Снова начиналось это ежедневное бессмысленное представление. Такое же ежедневное и бессмысленное, как это углубление в центре пустыни, заваленное никому не нужными железками, обломками труб, обрывками проводов... Такое же пыльное, сухое, потное,прогорклое, как всё окружающее меня.

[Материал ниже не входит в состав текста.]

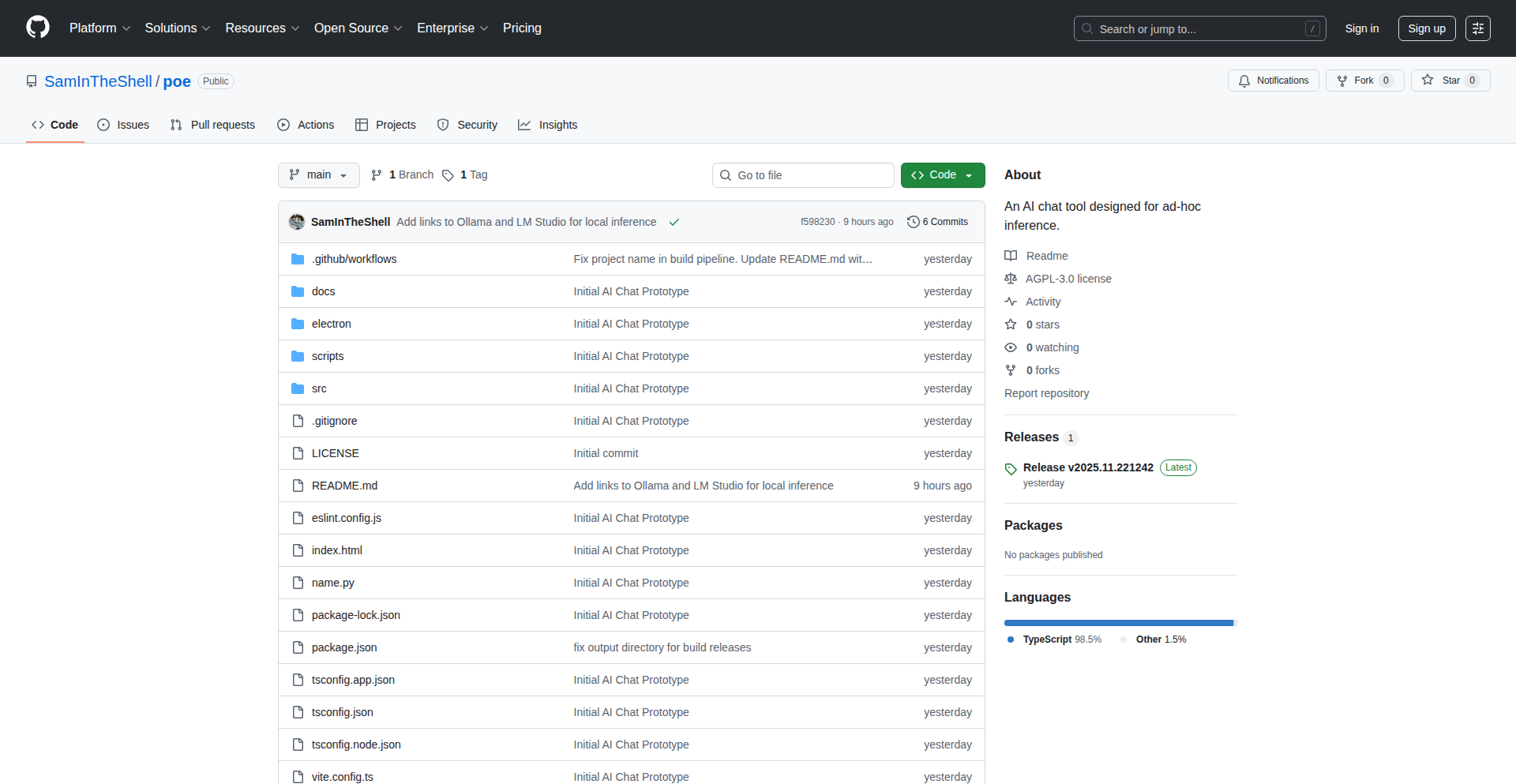Open the README.md file
Image resolution: width=1516 pixels, height=784 pixels.
(344, 486)
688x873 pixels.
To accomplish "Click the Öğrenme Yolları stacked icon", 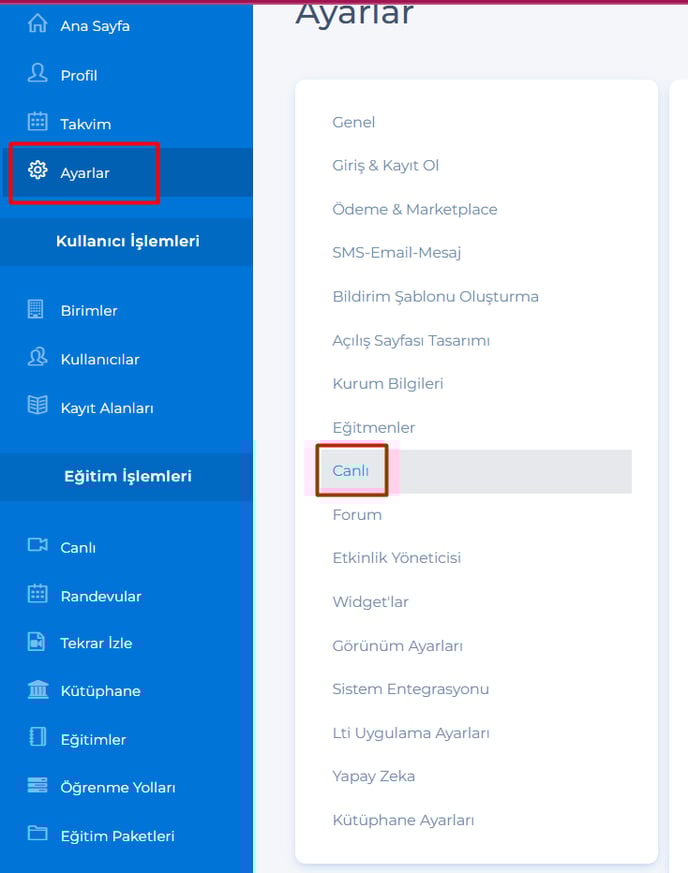I will (37, 785).
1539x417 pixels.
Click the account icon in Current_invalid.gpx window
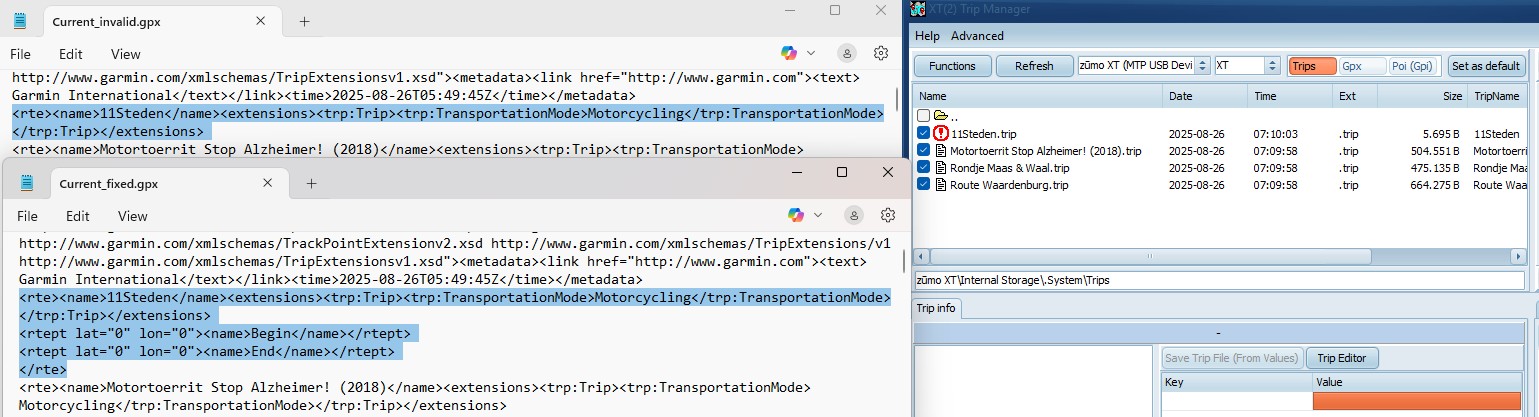[847, 53]
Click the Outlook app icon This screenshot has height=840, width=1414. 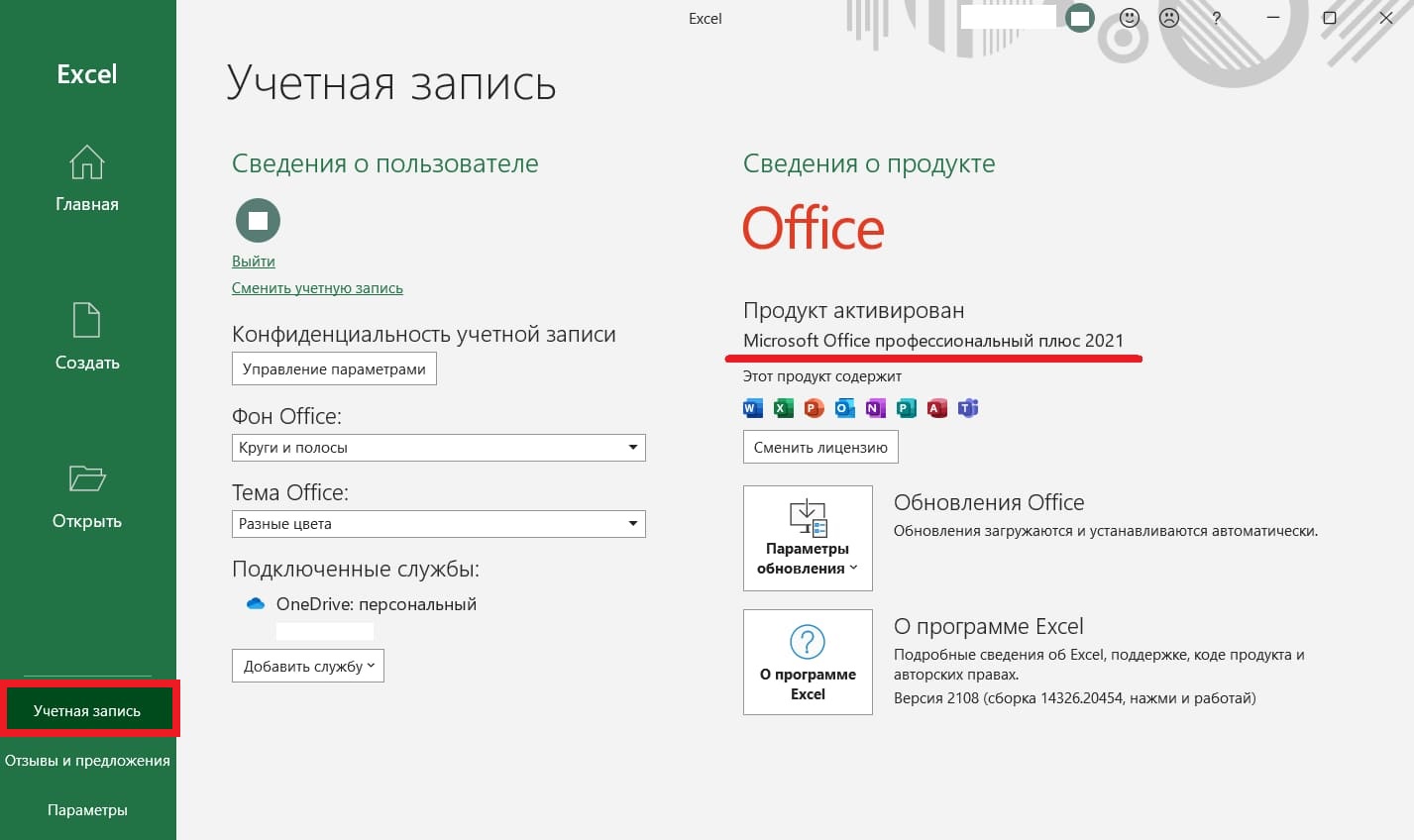pyautogui.click(x=845, y=408)
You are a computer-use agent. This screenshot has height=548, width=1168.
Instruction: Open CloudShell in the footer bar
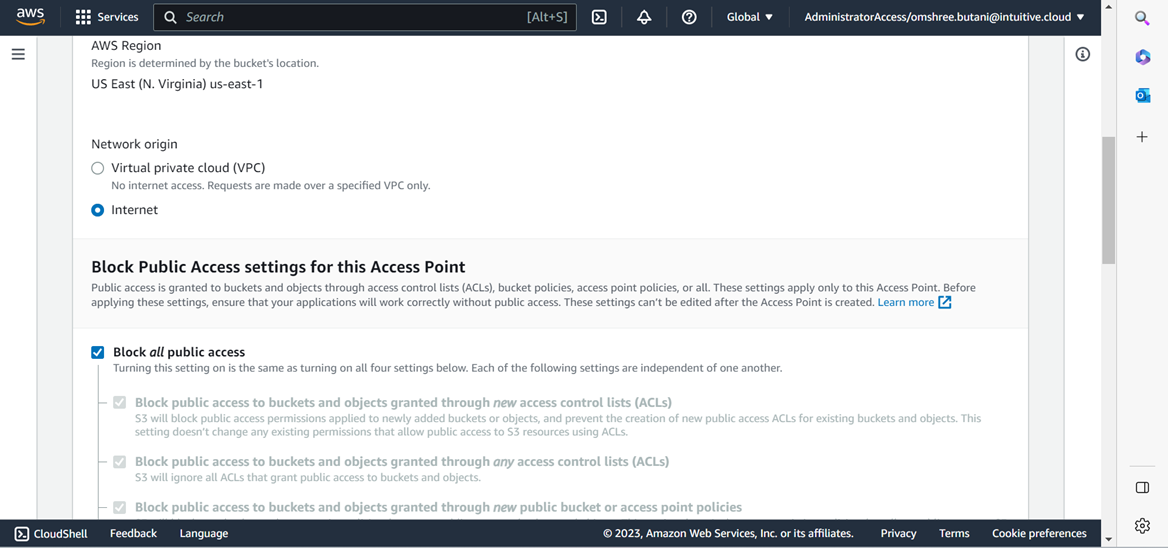pos(51,533)
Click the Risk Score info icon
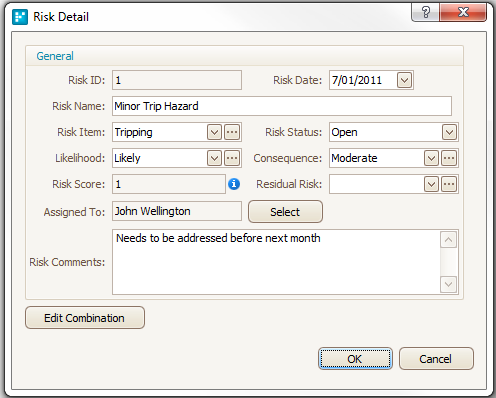Screen dimensions: 496x398 coord(234,184)
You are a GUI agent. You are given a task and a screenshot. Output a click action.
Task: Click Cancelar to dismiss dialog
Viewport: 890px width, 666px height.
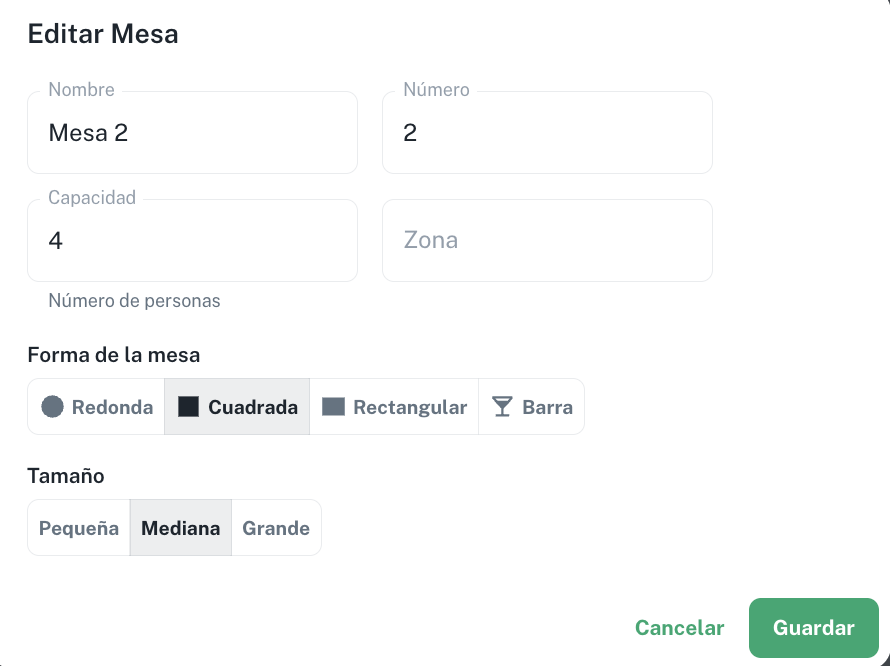[680, 627]
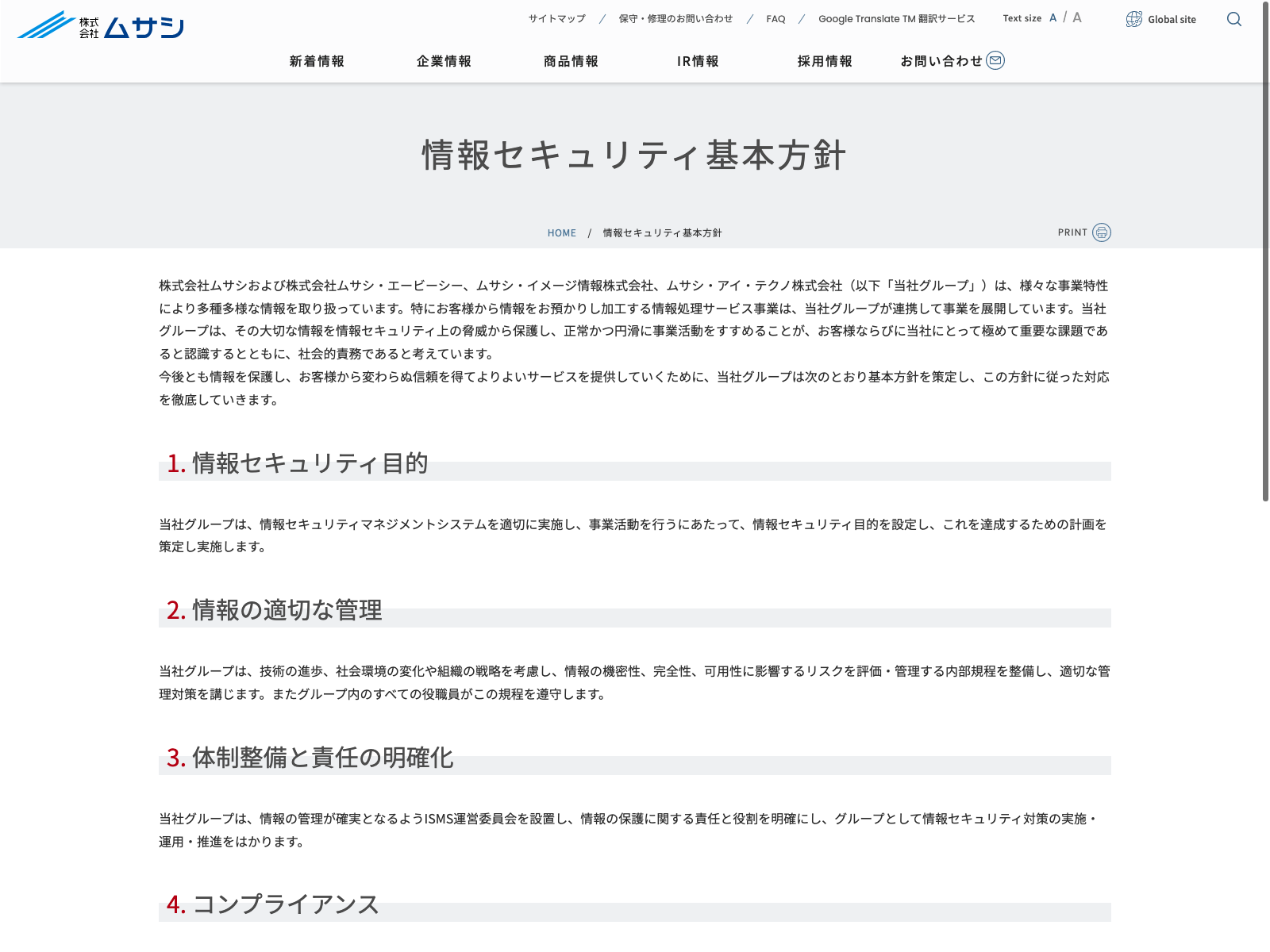Select the smaller text size A

[1053, 18]
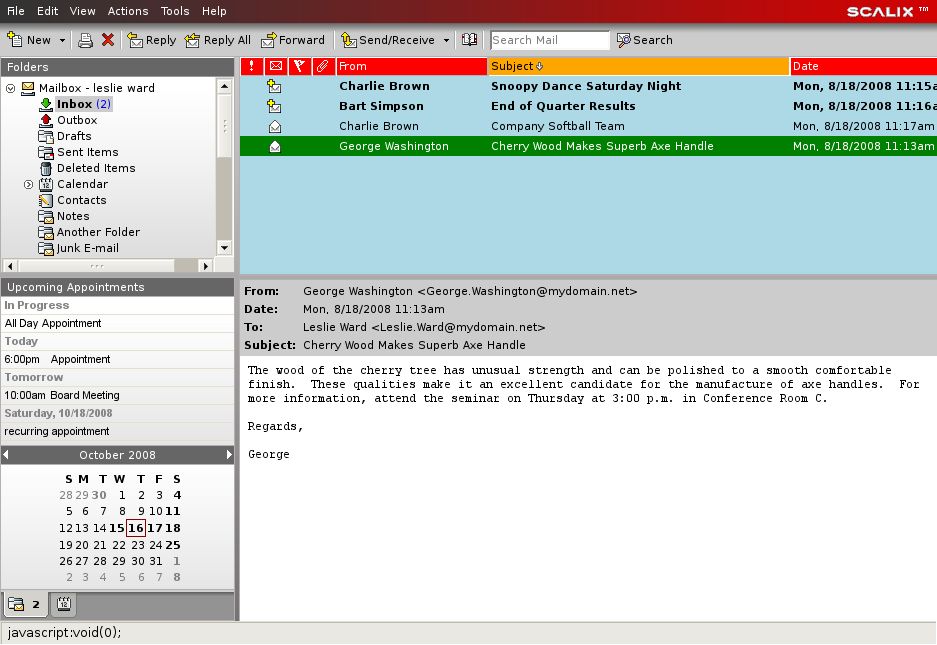Go to next month in calendar
The height and width of the screenshot is (645, 937).
click(x=229, y=455)
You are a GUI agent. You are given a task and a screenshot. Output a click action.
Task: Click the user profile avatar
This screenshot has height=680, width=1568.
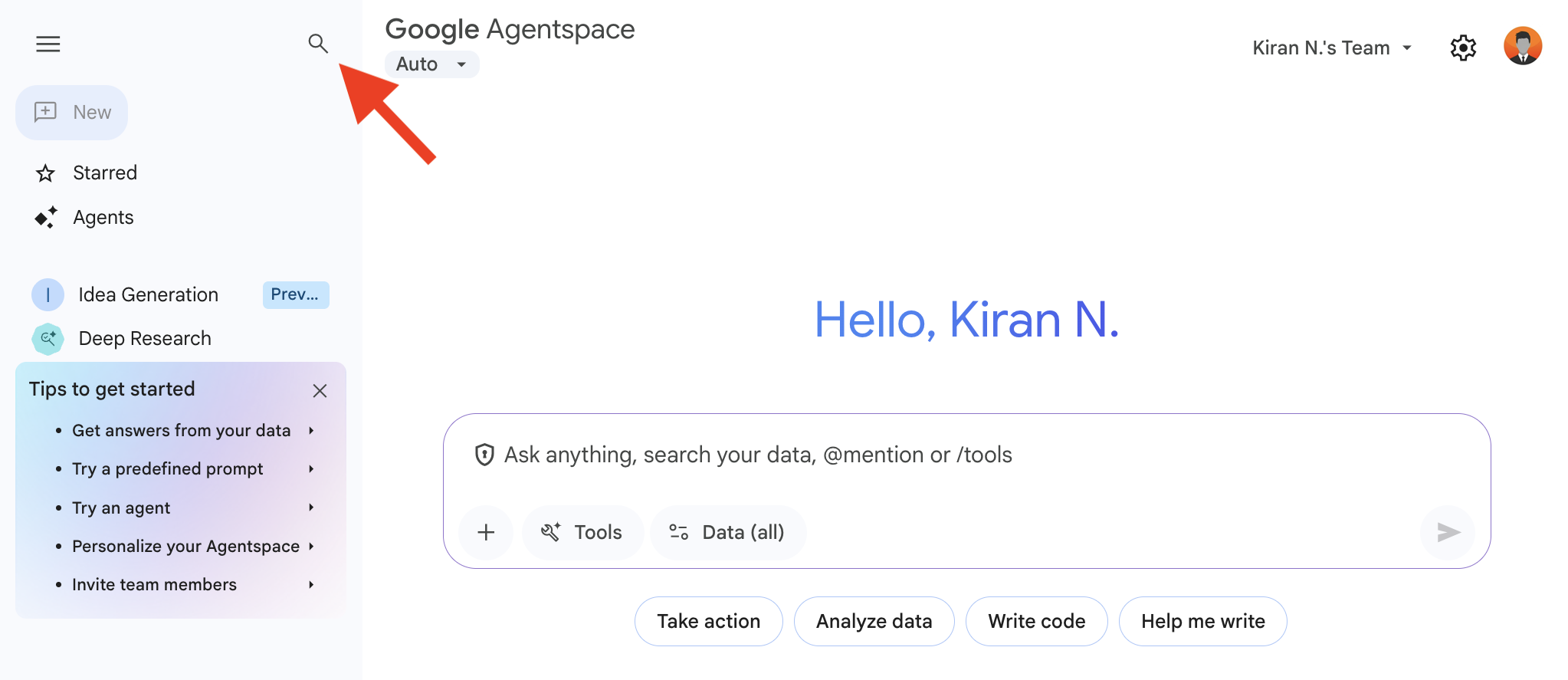(1522, 47)
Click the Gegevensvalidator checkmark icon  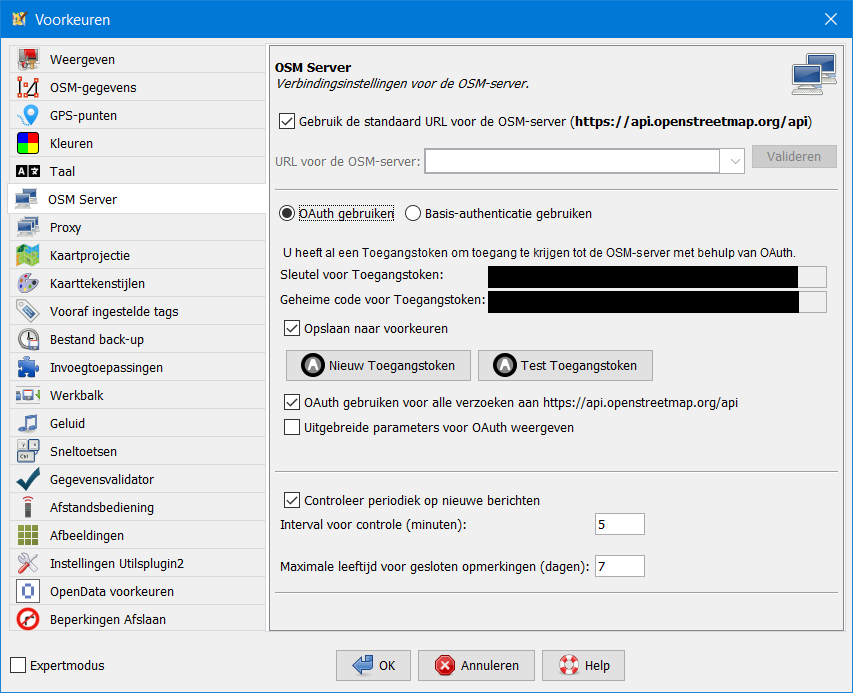(29, 479)
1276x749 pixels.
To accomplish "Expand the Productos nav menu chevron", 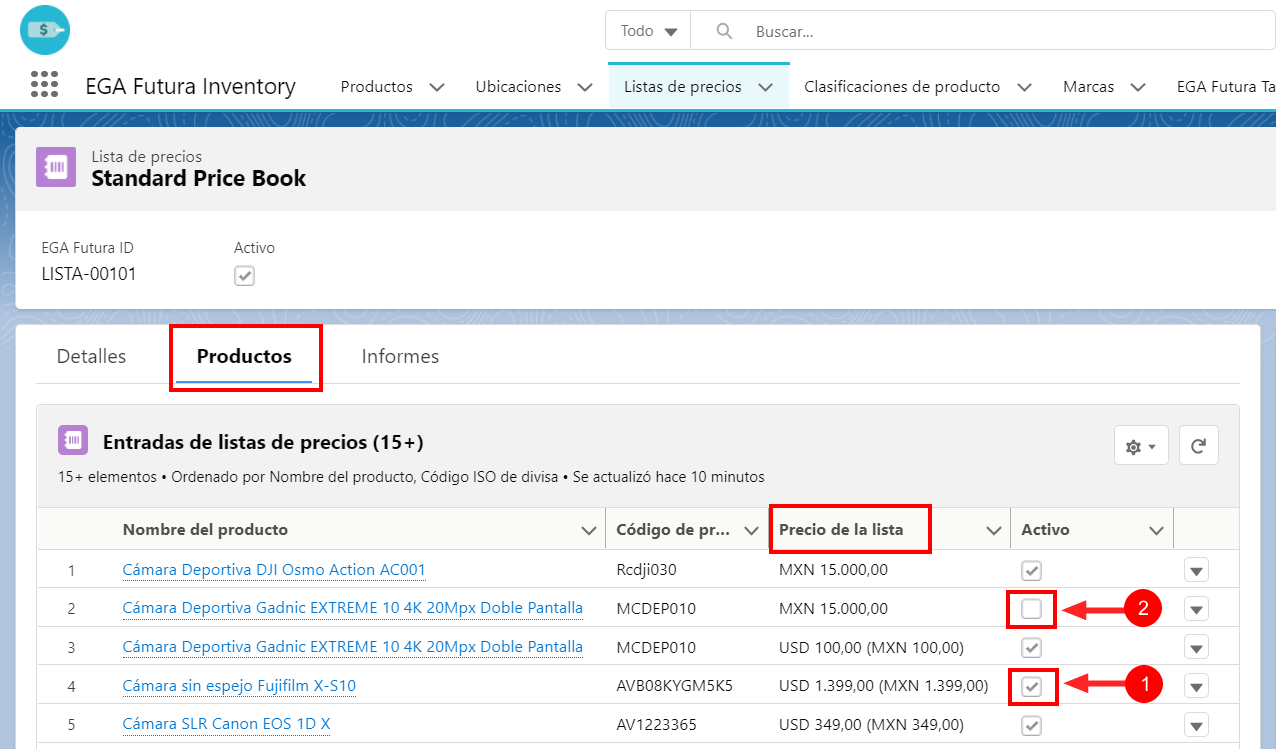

Это невыносимо омерзительно - каждый день стоять под палящем через дырки в тене солнцем и кричать во всю глотку набившие оскомину бессмысленные слова. Повторять звуки, не имеющие не то что значения, но даже уже какой-либо чёткости. Всё смазалось в какой-то непрерывный вой, зудение, гудение, не имеющее ни мелодии, ни дирижёра. Я никогда не знал, что оно значит. Но если не повторять его - становилось хуже. А так как качество никого особенно не волновало, то никто и не старался. Вокруг набились люди. Ну так, очень относительно их можно было расценивать как людей. О двух ногах, о двух руках, без крыльев и хвостов... Они скорее напоминали пугало. Каждый из них и все сразу были одним большим нечёсаным, влохмотьях пугалом. И стояли они та же, растопырив руки в самых нелепых жестах, неизвестно, взывая ли к чему-то, или просто уже от нечего делать.
Я и сам, наверное, человека напоминал не более, чем они. С бессмысленным взглядом, я украткой посматривал на небо - когда эта ослепительная желтизна сменится тем спасительным грязно-синим, с плесневелой зеленью, небом, принося если не вечернюю прохладу, то хотя бы не адскую жару. Я даже почти полюбил его. Иногда только вспоминал о другом...
Потом начинало темнеть и нас уводили.
Где мы спали и ели. Впрочем, там всё равно было слишком много народу. Слишком много копошащейся грязной и потной массы вокруг чтобы пытаться мыслить, и уж тем более - говорить.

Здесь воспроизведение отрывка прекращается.